Hal ini membuat para calon kepala daerah mencari cukong sejak awal menjabat. Ketika terpilih, mereka balas budi dengan memberikan proyek sebagai balas budi biaya politik yang sudah dikeluarkan cukong. Korupsi proyek infrastruktur, perizinan, serta pengisian jabatan menjadi sangat rawan dikorupsi.
Korupsi masif yang terjadi di Sumut juga membuat masyarakat menjadi apatis terhadap pemilu. Pada Pilkada Medan 2020, misalnya, tingkat partisipasi pemilih hanya 46 persen. Pada 2015, partisipasi pemilih Pilkada Medan bahkan hanya 26 persen.
Dalam beberapa kasus, masyarakat juga tampak permisif terhadap mantan narapidana korupsi.

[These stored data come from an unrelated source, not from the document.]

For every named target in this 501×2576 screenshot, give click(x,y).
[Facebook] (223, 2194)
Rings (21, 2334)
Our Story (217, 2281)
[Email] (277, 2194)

Bekas kepala daerah yang terjerat korupsi bahkan masih bisa menjadi caleg DPR RI. Saat bekas bupati Pakpak Bharat Remigo Y Berutu bebas setelah menjalani hukuman pidana korupsi, dia bahkan disambut oleh pendukung, tokoh masyarakat, dan kepala daerah.
Mirza menyebut, sudah hampir 20 tahun penegakan hukum dilakukan terhadap kepala daerah yang korupsi di Sumut. Namun, budaya korupsi di Sumut masih tetap tinggi dan seperti tidak ada titik terang pemberantasan….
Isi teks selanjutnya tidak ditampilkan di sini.